Black Knight (rocket)
Black Knight BK02
|Function||Vehicle for re-entry studies|
|Country of origin||United Kingdom|
|Height||10.2 - 11.6 m|
|Stages||1 - 2|
|Launch sites||LA-5, Woomera|
|First flight||7 September 1958|
|Last flight||25 November 1965|
|First stage - Black Knight|
|Engines||Initially 4 chamber Gamma 201, later 4 chamber Gamma 301 engine.|
120-145 secondsdepending on version
|Second stage (Optional) Cuckoo II|
|Specific impulse||213 seconds|
|Burn time||10 seconds|
Black Knight was a British research ballistic missile, originally developed to test and verify the design of a re-entry vehicle for the Blue Streak missile. It was the United Kingdom's first indigenous expendable launch project.
Design work on what would become the Black Knight launch vehicle commenced in 1955, being performed by the Royal Aircraft Establishment (RAE) and British manufacturer Saunders-Roe. Saunders-Roe was the principal manufacturer for the Black Knight at its facility on the Isle of Wight. On 7 September 1958, the first Black Knight was launched at Woomera in Australia. Between 1958 and 1965, a total of 22 launch vehicles were fired, none of which having suffered any major failures. After 22 launches, the Black Knight programme was closed.
The success of the Black Knight as a cheap and successful test vehicle led to many studies being performed into further derivatives of the vehicle, including its adaption to serve as an intermediate-range ballistic missile (IRBM) and as a launch vehicle, including one proposal, which was based on the Blue Streak missile and the Black Knight, known as the Black Prince. Technology and experience gained on the Black Knight programme would contribute to the subsequent Black Arrow expendable launch vehicle programme.
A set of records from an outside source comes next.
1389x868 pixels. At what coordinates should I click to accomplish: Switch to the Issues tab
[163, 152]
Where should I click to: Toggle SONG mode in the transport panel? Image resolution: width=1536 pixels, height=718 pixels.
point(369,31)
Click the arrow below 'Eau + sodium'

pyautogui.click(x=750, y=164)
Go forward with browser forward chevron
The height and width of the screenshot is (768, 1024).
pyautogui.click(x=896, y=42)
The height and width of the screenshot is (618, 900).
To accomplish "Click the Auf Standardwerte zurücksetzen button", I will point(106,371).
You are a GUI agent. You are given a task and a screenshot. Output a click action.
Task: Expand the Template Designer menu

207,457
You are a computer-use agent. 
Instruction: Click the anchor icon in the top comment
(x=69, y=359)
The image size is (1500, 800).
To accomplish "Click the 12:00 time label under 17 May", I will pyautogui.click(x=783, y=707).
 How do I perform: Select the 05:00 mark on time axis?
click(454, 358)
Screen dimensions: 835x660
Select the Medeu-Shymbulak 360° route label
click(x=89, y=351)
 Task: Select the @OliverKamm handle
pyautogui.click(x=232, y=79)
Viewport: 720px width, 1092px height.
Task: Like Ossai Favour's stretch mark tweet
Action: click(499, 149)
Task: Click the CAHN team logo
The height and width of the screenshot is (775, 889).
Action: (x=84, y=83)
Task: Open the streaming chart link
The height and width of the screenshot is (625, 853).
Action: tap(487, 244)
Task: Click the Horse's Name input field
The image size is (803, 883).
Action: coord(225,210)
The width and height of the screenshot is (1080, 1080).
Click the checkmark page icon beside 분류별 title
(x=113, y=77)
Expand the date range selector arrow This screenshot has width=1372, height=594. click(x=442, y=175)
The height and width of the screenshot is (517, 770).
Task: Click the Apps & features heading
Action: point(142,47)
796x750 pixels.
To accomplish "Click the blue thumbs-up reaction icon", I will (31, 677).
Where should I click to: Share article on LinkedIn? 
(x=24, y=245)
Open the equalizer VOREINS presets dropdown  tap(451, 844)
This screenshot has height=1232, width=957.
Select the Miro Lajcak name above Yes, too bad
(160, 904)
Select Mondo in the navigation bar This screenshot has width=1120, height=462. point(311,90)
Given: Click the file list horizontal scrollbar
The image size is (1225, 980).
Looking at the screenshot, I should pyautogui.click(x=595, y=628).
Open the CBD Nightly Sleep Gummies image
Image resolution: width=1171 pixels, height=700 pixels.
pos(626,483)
During the early 1950s, the UK government had identified the need to develop its own series of ballistic missiles due to advances being made in this field, particularly by the Soviet Union and the United States. The ballistic missile was of critical importance to developing a more effective method of nuclear deterrence, replacing the role currently occupied by free-fall nuclear bombs and thus a reliance on ever-more complex, costly and capable aircraft. A British programme to develop such a missile, named Blue Streak, was promptly initiated; however, there were key questions over the then-relatively unknown scenario of what such a vehicle would encounter when attempting re-entry to the atmosphere, there were fears that such a vehicle might simply burn up like a meteor and therefore be unachievable.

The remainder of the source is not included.